- Records shown
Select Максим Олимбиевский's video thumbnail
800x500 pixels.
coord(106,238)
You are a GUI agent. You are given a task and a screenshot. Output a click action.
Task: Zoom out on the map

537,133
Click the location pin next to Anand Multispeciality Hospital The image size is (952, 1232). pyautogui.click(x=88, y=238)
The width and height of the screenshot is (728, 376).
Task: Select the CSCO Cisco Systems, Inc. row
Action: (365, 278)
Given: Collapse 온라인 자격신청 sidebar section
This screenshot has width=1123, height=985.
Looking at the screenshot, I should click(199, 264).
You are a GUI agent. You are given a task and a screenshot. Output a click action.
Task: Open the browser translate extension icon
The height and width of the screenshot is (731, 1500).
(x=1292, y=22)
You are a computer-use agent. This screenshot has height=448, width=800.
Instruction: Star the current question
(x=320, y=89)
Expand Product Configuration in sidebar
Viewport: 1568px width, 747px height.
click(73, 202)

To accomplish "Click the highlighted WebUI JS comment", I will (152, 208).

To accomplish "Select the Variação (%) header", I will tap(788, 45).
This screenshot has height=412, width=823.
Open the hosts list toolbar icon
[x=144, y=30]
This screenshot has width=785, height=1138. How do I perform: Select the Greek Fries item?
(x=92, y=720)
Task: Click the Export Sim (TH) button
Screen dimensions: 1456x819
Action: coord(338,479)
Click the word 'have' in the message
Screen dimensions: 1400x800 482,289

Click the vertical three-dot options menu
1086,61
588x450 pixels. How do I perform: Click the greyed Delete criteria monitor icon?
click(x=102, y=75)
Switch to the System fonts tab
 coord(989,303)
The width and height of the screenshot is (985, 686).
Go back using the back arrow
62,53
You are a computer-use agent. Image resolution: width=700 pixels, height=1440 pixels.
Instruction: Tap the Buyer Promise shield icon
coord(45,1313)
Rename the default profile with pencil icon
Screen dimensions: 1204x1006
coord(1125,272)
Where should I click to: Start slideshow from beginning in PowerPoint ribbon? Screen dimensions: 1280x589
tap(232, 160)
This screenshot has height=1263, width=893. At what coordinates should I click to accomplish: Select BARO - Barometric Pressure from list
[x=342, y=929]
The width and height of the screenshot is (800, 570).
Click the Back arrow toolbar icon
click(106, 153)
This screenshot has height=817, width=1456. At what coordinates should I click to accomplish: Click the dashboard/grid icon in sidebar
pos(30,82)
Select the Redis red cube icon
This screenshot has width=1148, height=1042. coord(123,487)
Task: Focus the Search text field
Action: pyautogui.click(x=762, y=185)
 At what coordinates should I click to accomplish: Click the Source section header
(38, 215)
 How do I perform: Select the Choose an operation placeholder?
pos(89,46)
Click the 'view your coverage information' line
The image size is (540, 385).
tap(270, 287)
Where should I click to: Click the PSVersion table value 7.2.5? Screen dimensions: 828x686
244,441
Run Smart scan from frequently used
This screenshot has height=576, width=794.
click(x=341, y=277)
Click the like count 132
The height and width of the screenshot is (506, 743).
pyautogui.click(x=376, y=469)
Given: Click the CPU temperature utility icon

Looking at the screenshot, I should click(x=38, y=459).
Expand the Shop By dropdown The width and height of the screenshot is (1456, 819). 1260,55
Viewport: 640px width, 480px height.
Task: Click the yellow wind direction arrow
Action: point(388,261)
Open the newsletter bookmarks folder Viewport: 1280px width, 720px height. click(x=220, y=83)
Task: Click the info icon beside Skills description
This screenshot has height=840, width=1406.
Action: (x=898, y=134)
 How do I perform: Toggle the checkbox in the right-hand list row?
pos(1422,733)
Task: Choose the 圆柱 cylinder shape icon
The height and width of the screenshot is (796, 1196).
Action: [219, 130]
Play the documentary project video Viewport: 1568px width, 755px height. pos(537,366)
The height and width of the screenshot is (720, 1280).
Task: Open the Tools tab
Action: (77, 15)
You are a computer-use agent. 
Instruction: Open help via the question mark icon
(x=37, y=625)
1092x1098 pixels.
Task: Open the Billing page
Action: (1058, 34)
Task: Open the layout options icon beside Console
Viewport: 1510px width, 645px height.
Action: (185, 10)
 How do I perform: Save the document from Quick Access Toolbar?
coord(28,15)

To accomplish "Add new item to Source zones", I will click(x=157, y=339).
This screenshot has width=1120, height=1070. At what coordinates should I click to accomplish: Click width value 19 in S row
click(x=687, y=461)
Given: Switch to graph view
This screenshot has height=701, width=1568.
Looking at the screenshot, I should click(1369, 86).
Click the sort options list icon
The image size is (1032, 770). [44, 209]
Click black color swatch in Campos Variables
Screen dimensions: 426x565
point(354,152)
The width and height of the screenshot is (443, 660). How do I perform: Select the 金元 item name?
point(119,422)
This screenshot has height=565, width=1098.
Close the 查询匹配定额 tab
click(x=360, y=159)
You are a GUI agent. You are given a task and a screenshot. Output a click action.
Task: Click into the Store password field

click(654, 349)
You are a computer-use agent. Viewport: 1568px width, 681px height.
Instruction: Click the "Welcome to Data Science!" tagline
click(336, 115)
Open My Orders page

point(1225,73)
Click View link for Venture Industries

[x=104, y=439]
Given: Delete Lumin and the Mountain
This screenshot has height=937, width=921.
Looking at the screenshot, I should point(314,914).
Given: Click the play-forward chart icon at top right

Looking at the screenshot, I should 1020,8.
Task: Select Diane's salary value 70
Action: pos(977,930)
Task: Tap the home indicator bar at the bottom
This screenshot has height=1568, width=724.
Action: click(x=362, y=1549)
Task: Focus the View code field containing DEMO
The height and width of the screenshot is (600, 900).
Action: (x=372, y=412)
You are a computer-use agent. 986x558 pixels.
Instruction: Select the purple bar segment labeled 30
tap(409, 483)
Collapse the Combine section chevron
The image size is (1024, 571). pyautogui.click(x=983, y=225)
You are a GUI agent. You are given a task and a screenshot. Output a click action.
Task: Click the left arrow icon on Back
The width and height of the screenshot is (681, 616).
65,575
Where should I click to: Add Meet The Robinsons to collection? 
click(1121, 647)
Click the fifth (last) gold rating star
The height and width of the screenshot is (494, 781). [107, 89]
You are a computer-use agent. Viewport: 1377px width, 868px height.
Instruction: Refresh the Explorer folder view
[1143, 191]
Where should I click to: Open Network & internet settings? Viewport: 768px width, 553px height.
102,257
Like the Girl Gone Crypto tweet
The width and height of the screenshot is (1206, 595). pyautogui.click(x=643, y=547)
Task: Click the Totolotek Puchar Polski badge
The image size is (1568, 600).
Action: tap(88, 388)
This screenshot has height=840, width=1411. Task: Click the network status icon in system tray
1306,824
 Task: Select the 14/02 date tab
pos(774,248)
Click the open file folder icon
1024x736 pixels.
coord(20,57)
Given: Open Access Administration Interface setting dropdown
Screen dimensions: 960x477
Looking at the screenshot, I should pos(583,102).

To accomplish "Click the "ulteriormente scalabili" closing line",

- Activity
Please copy out every line of the preceding listing that carries "will".

- Your response
To accomplish "Click the highlighted WebUI JS comment", I will (152, 208).
To accomplish "Select the Variação (%) header", I will tap(788, 45).
To accomplish "Add new item to Source zones", I will click(x=157, y=339).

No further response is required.